Fired Chicago Police Lt. Jon Burge denies torturing suspects

Fired Chicago Police Lt. Jon Burge said Thursday he never tortured two men who testified to being shocked and beaten by officers seeking confessions.

Fired Chicago Police Lt. Jon Burge, said Thursday he never tortured two men who testified to being shocked and beaten by officers seeking confessions. In this photo taken Tuesday, June 8, former Chicago Police commander Jon Burge arrives at the federal building for his obstruction of justice and perjury trial in Chicago.

Charles Rex Arbogast/AP

June 17, 2010

Former Chicago Police Lt.
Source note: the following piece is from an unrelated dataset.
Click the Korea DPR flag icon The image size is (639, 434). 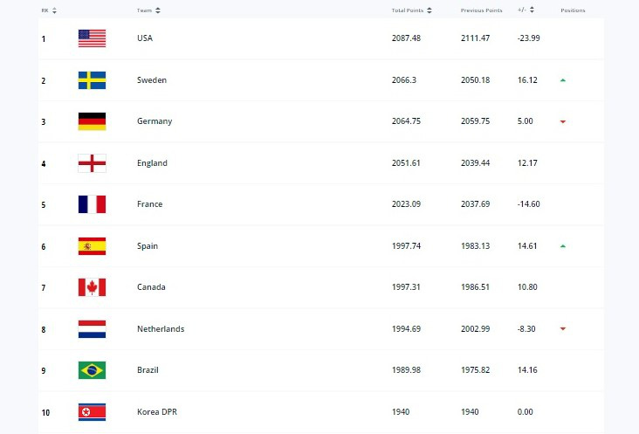coord(92,411)
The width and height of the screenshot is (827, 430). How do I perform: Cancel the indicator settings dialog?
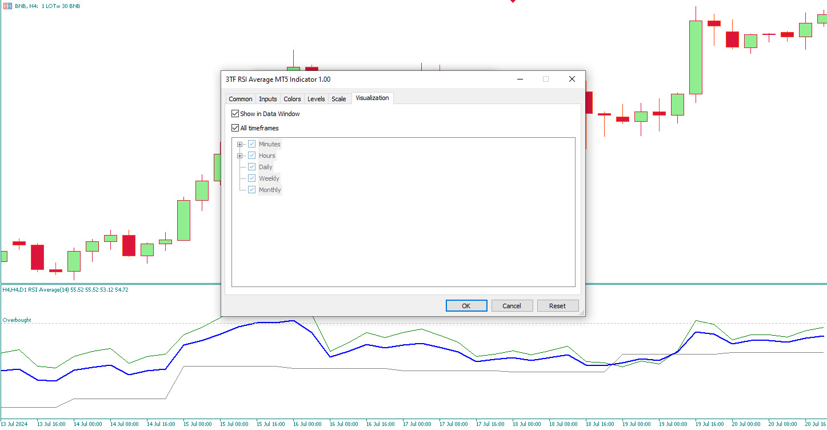pos(512,305)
Jon Burge, tightlipped for years about allegations that suspects were tortured under his watch, said Thursday he never physically abused two men who testified to being shocked and beaten by officers seeking confessions.

Burge testified in his own defense at his perjury and obstruction of justice trial, where he's pleaded not guilty to lying in a civil lawsuit when he denied seeing or participating in the torture of suspects.
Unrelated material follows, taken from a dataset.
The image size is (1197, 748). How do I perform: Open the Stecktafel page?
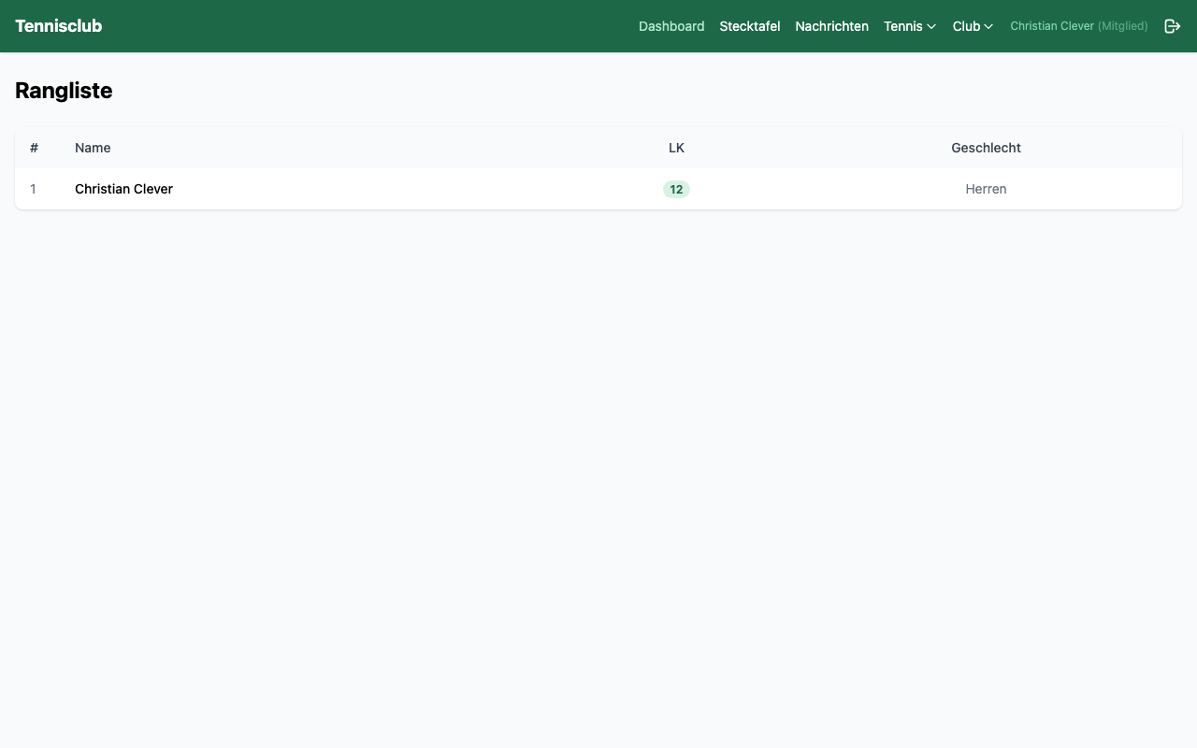pos(749,26)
He began Thursday by walking jurors through his lengthy police career and commendations received from both the police department and the U.S. Army. Under defense questioning, Burge denied ever abusing Anthony Holmes and Melvin Jones, who both have testified for the prosecution.

Federal prosecutors have presented testimony from five men who say Burge and officers under his command suffocated, shocked and abused them during the 1970s and 1980s to elicit confessions to crimes ranging from robbery to murder.

Burge also planned to testify that he was at a news conference at Chicago police headquarters when one of the men, Andrew Wilson, claims Burge and other officers held him down against a hot radiator, suffocated and electrocuted him, according to defense attorney Marc Martin.

Burge lost his composure and was speechless for several moments after a Martin asked him about the arrest of Wilson, who was convicted of killing two Chicago police officers in 1982. Martin asked Burge if it was an emotional topic for him, and he tearfully responded "very much so."

Burge was fired from the Chicago Police Department in 1993 over allegations he mistreated a suspect. No charges were filed. In all, more than 100 victims say the torture started in the 1970s and persisted until the '90s at police stations on the city's south and west sides.